Die Rente reicht nicht mehr. Immer mehr Ruhrständler in Deutschland müssen für ihren Lebensunterhalt noch arbeiten oder die staatliche Grundsicherung beantragen. Im vergangenen Jahr sind etwa 660.000 Menschen im Alter zwischen 65 und 74 Jahren einer geringfügigen Beschäftigung oder einem Minijob nachgegangen.
Viele Rentner müssen arbeiten
Wie die "Saarbrücker Zeitung" unter Berufung auf diese Zahlen berichtete, sei die Zahl der über 65-Jährigen, die staatliche Grundsicherung erhielten, von 258.000 im Jahr 2003 auf 400.000 im Jahr 2009 gestiegen.

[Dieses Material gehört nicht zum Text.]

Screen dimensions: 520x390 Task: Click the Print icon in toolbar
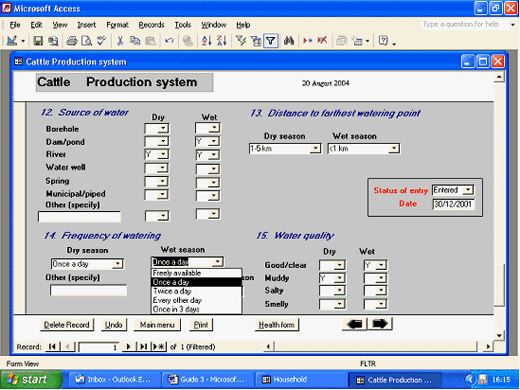[72, 41]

Der Linken-Abgeordnete Matthias Birkwald, der eine kleine Anfrage an die Bundesregierung gestellt hatte, sagte der Zeitung: "Ruhestand war gestern, malochen bis zum Tode heißt heute das Schicksal von immer mehr Rentnerinnen und Rentnern." Prekäre Arbeit führe direkt in die Altersarmut. Er forderte, die Abschaffung aller Rentenkürzungsfaktoren, die Rente mit 67 zurückzunehmen und wieder Mindestentgeltpunkte für Langzeitarbeitslose und Niedrigverdiener einzuführen.